Portfolio standard deviation

In order to calculate portfolio volatility, you will need the covariance matrix, the portfolio weights, and knowledge of the transpose operation. The transpose of a numpy array can be calculated using the .T attribute. The np.dot() function is the dot-product of two arrays.

The formula for portfolio volatility is:

$$ \sigma_{Portfolio} = \sqrt{ w_T \cdot \Sigma \cdot w } $$

  • \( \sigma_{Portfolio} \): Portfolio volatility
  • \( \Sigma \): Covariance matrix of returns
  • w: Portfolio weights (\( w_T \) is transposed portfolio weights)
  • \( \cdot \) The dot-multiplication operator

portfolio_weights and cov_mat_annual are available in your workspace.

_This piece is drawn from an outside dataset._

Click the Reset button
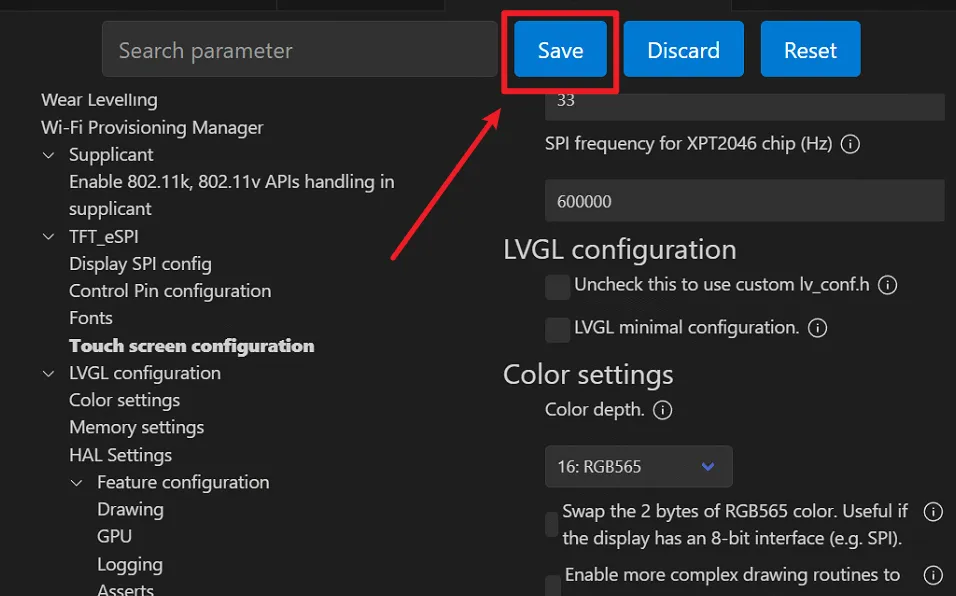The height and width of the screenshot is (596, 956). click(810, 50)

This is a part of the course

“Introduction to Portfolio Risk Management in Python”

View Course

Exercise instructions

Calculate the portfolio volatility assuming you use the portfolio_weights by following the formula above.

Hands-on interactive exercise

Have a go at this exercise by completing this sample code.

# Import numpy as np
import numpy as np

# Calculate the portfolio standard deviation
portfolio_volatility = ____(np.dot(portfolio_weights.T, np.dot(cov_mat_annual, portfolio_weights)))
print(portfolio_volatility)